Wichita leaders recently decided to explore a citywide ban on plastic bags.

It didn’t take long for some state lawmakers to sharpen their dictatorial pencils and craft a proposal to ban the bans - a bill that would prohibit local governments from imposing any tax, fee or ban on single-use bags or plastic straws.

The proposal echoes laws already approved in Missouri and Oklahoma. But Kansas can and should do better.

Local jurisdictions should have a say in addressing single-use bags and other plastic products in their own communities.

In recent years, hundreds of communities around the country have moved to ban plastic bags. They have become the new tumbleweed, somersaulting across the landscape, hooking into tree branches, littering roadways and ending up in rivers and oceans, where they contaminate the water and harm fish and wildlife.
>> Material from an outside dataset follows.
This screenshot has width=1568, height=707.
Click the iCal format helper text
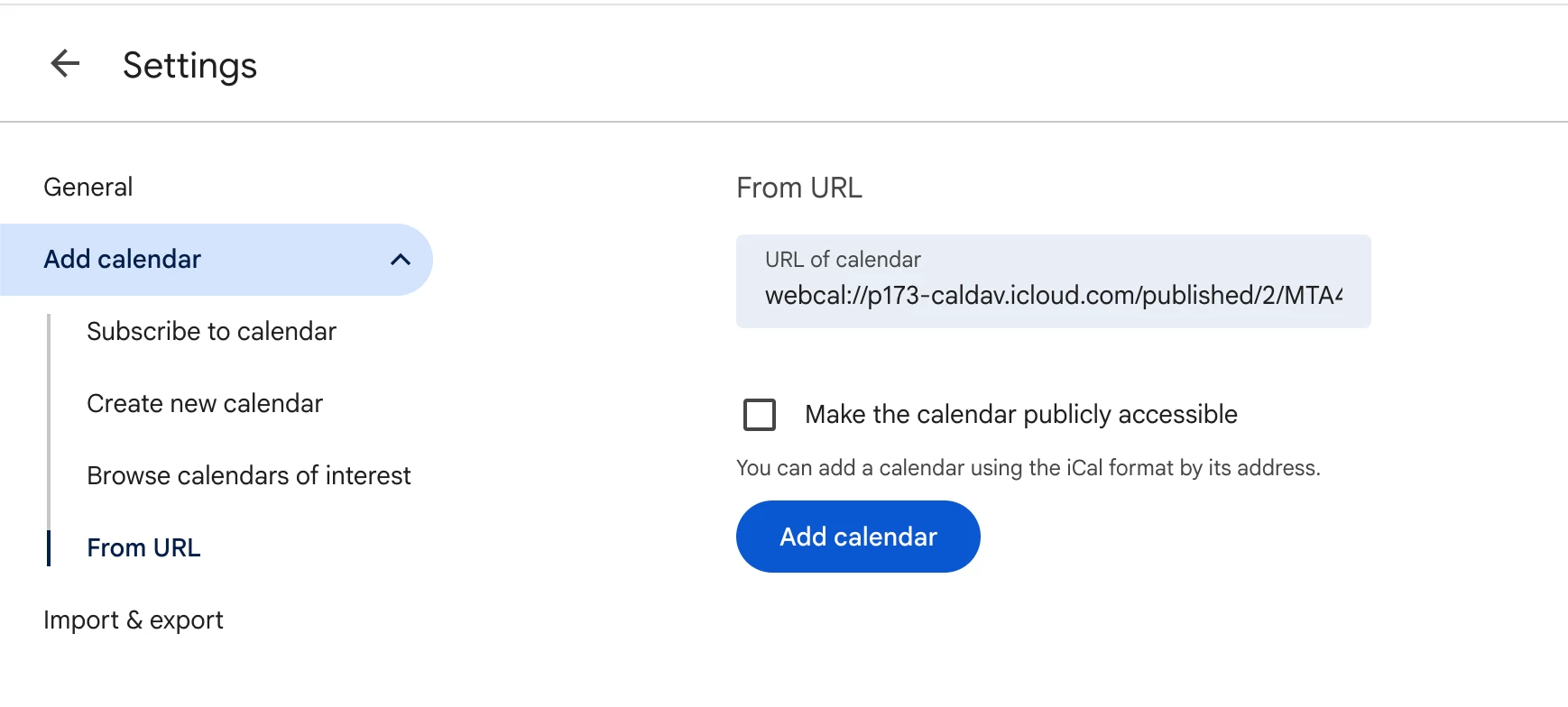pyautogui.click(x=1028, y=468)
Wichita is one of a handful of Kansas communities, including Lawrence, Salina and Prairie Village, that has begun considering bans on plastic products. Both Walmart and Kroger, the parent company of Dillons grocery stores, have plans to phase out single-use bags in Kansas and elsewhere.
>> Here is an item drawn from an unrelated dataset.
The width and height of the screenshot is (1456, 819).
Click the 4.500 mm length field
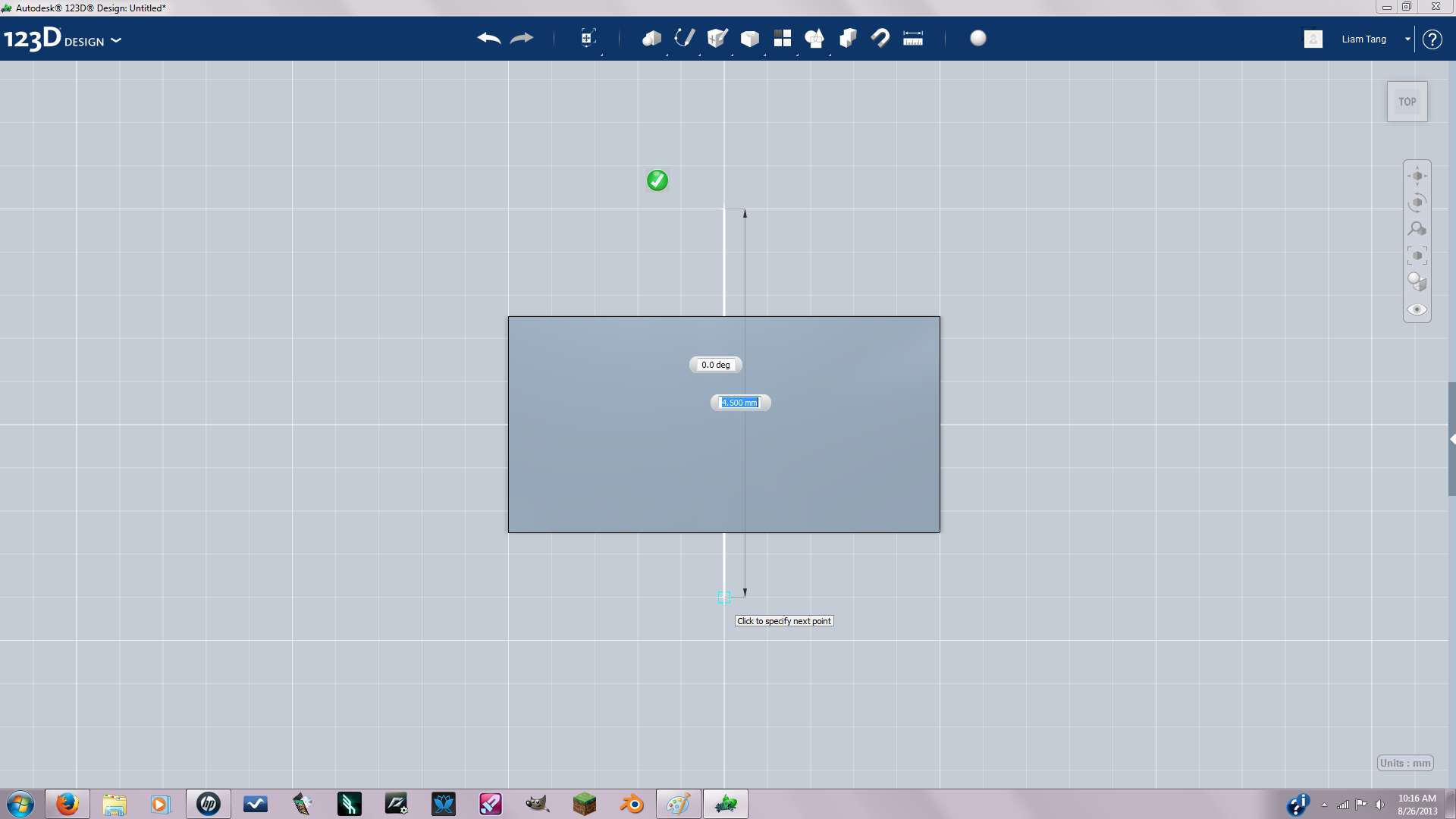click(x=739, y=403)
State lawmakers should encourage those efforts and look for other ways to protect the environment, not put up roadblocks that preempt cities from doing so.

Some retailers understandably are worried about irregular standards across the state. Wichita would be the first city in Kansas and one of the largest in the Midwest to ban or tax plastic bags.

But former Wichita City Council member Lavonta Williams, a proponent of banning plastic bags, rightly noted that such a move would be similar to a smoking ban the city approved in 2008.

That ordinance prohibited smoking in any business where people under 18 are allowed. And although controversial at the time - it passed by a vote of 4-3 - it was only two years before the state followed with an even harsher ban. Now it’s hard to remember a time when smoking was allowed in restaurants and bars.

Banning or taxing plastic bags would have some negative consequences. Shoppers would be forced to buy reusable bags, which range from $1 and up, or pay a surcharge for the single-use plastic ones - an additional cost that would hurt low-income residents the most.

But Wichita citizens - through our elected officials or a vote on the issue - should be able to exercise judgment and decide for ourselves.